2017-03-14 20:04:31, In: Security, Other
In the last few years, questions about password complexity emerged from time to time. There are list of common passwords, they are counted in leaked daabases, in hashed and unhashed forms. Blog entries are usually alarming about the poor complexity and length of passwords. Recently, a Password rules are bullshit post on Coding Horror blog shows how password rules are bad idea. However, they seem to be insecure in totally ignored mechanism having nothing to do with their length.
To illustrate this problem, let me tell a story about graphics card drivers. In 1997, to download a new driver to my video card, I could do the following thing:
1. Go to my card manufacturer's website
2. Click Support, then Downloads
3. Connect to FTP in "pub/drivers" directory, or select board from the list
4. Download driver for my OS. Mission accomplished, driver in my disk.
20 years later:
1. Go to my card manufacturer's website.
2. Register to support...
3. ...to get information that manufacturer has no idea about card they manufactured, although older are present on list.
4. Look for unofficial drivers on boards users' fourms.
5. Avoiding programs which will download drivers by themselves. (plus ransomware!)
6. After countless registrations on forums, find the proper user's forum and register there.
7. Register on Mega-Rapid-Diarrhea file sharing site in which archived driver files are hosted.
8. Wait, watch some ads, maybe register to skip some.
9. If you are lucky, get file without any adware downloader.
So, do you expect I will use ANY of these accounts again? No! They are disposable. So I will use simple passwords. Because businessmen running such services are quite cut out from real world (they look on it using stats without much thinking where the numbers come from), they will see only the increasing number of registerd users and they will think that their site is popular. While... nope.
Warning, this is intentionally outdated. Today there are limitations of numbers of registrations, logins and downloads quite effectively stopping anyone without nice proxy set to perform such "attack". Let me introduce a portal named C. C. is a popular file hosting site in which every user can register and store files for public sharing. Every week, users get some file transfer to download larger files renewed, and they can purchase additional transfer by SMS service. Uregistered users can download files not larger than 1MB, while registered - few tens of MB.
A very popular service of "disposable e-mails" has quite strict addres generation rule: Letter, changed every few months, and 7 digits. Probably there are 6-digit combinations too, but let's stick with 7-digit numbers. In C., during registration, user name is by default generated from e-mail (all characters before @), user may change it, but it just autofills field when user enters e-mail address.

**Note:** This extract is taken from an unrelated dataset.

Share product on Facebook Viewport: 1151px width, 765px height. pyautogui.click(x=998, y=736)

So let's check C. portal for users whose name is their e-mail login in "dispoasble" accounts. Because every user has its shared directory with nickname in URL, I can just spider through random values looking for existing directory or no user. Results were that after ca. 10000 tries I had 70 accounts verified, of course without any shared files at all and with quite antique last login dates. Few days of harvesting (and changing letter, and using proxy) made me discover about 500 logins, users who logged in once few years ago and then left the account, because they registered to download one file. Then I finished, 500 will be a nice sample.
So imagine you are such user. Lazy one. What password would you choose? The registration form says:
"Password must be at least 8 characters long".

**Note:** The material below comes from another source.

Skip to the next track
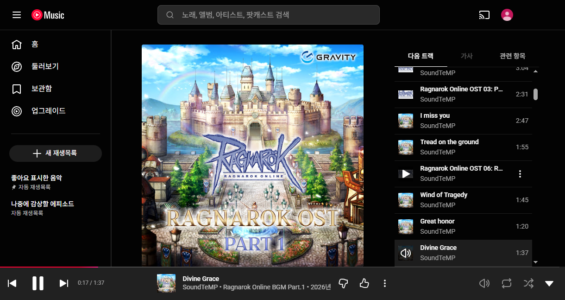The image size is (565, 300). point(64,283)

OK, so 12345678. I tried it in registration dialog. But then, dialog displays information that there must be a letter in password. So my "dictionary" for the attack was following:
Quite large one, huh? :). So Proxy, Tor and let's try account by account. With the proper timing not to totally "woodpecker" the servers, and after 4 days I got 87 working login-password pairs! Almost one-fifth!
However, there is no big thing I could do with these passwords. No accounts have files on them, most of them were used more than than 2 years ago and they were made to download some file and then abandoned. I can... well, I can download some larger file. Resources "secured" by weak passwords are not worth much.
0. We are terribly predictable. To maintain anonymity online, some random generators should work for us in our free time.
1. Simple passwords are problem, but not so big problem as it is shown, as most of them are for useless, disposable accounts used once.
2. However, there is a risk that users will copy this behaviour they got used to on junk sites to another, more important accounts or will start to use e.g. forum with such password without changing it when activity increases.
3. A relatively nice mechanism of eliminating such behaviour would be prompting to change password in account and manager if password becomes used too heavily. If password will be complex, security-aware user will click "do not remind". If not, will change it.